Мы вышли рано, до зари - Василий Росляков 6 стр.


- Зачем? На войну еще не успел уйти, а убился тут, с возу упал. С горы кони разнесли его, а он солому вез, ну упал и убился. Вот. Сиротой рос. Дед у меня был косолапый. Единолично жили. А начались эти колхозы, а я уж подрос, записался, пару коней сдал. Кузня была, кузню сдал, косилка-масилка, хе-хе-хе, все сдал. Посдавал все, а сам на курсы, на механизатора учиться. Тридцать второй год, ага. Пришло нам одиннадцать этих "фордзонов" путиловских, уже наши стали делать "фордзоны". За одну весну их кончили мы. У их с диферами получилось не того. Шестерни бронзовые, а литье ну прямо дрянь, да и все. Ага. Вот кирпич этот белый, дырявый, так и бронза эта дырявая. Стали шестерни крошиться, и за одну весну мы их и кончили. А были еще "кейсы", американские. Я уж помощником бригадира был. Тринадцать "кейсов". Работали. Под косовицу как раз. Запчастей нету, американские ж "кейсы" эти, а запчастей нету. Радиаторы не годятся, головки тоже, лопаются головки. Латали, паяли, чинили сами. Привезут, а ночью дело было, головку чиненую, надо ставить, а ночь же, темно, ни света ж тогда не было́, ничего, не то что сейчас. Принесли соломы, зажгли, при этом-то свете и заменили. А помощник бригадира не уходил же с поля ни днем, ни ночью. А тут я уже бригадиром стал. Нажарю сумку семечек, иду. Глядь, спит тракторист, спит прямо на тракторе. На, говорю, семечки, грызи, но не спи. Вот грызет их и работает, не спит. Разве ж так работали, как сейчас? Что ты! А тут еще голодуха, мачок ели, ну, галушечек этих затрешь, поел и пошел на целый день и ночь, на галушечках. Нет, сейчас так не умеют работать, как мы работали. Да. Дома полно этих детишек, не внучонков, их еще не было, а племяннички были. Голодные. Придешь домой, а тут есть нечего. Дашь свой кусочек, свою пайку, и пошел. Хорошо, коровка выручала, а то всем бы каюк был.
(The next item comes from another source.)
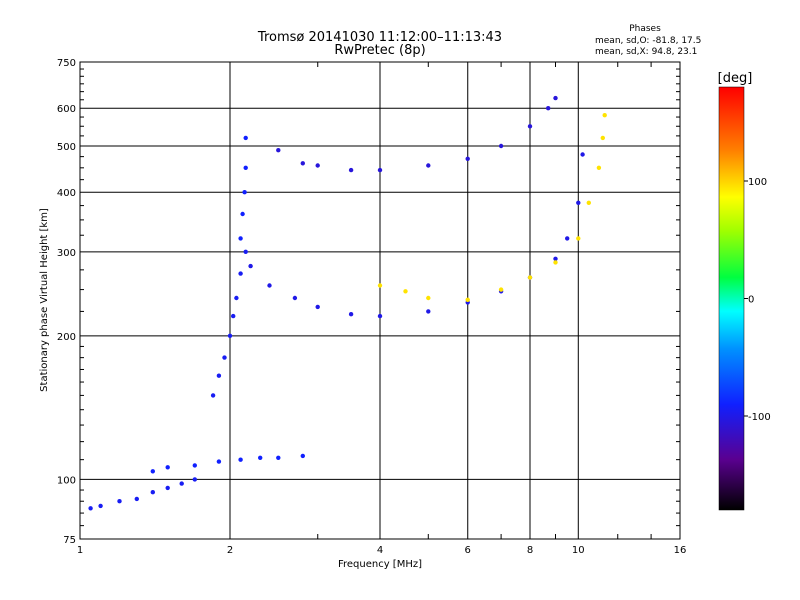 Image resolution: width=800 pixels, height=600 pixels. Describe the element at coordinates (736, 78) in the screenshot. I see `colorbar-label: [deg]` at that location.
- Николай Петрович, откуда этот голод, в тридцать третьем году? - спросил Михал Михалыч.

- Вредительство было, вот откуда. Хлеб на станциях был, кукурузы навалено, а голод. Значит, вредительство какое-то. Мы ж барахло возили менять на хлеб. Голод, и все тут, ничего не поделаешь. Чечены не погибали, а наш русский народ погибал. Ездили мы картошку копать под эту, под Орджоникидзу, к чеченам. Это счас у нас картошка есть, и по дворах и в степи, а тогда ж картошки не сажали, не было.

А в тридцать четвертом хлеб уродился, такой уродился, а люди голодные, не дождутся, начали колоски рвать. Эн объистся колосков - помирает, эн объистся - помирает.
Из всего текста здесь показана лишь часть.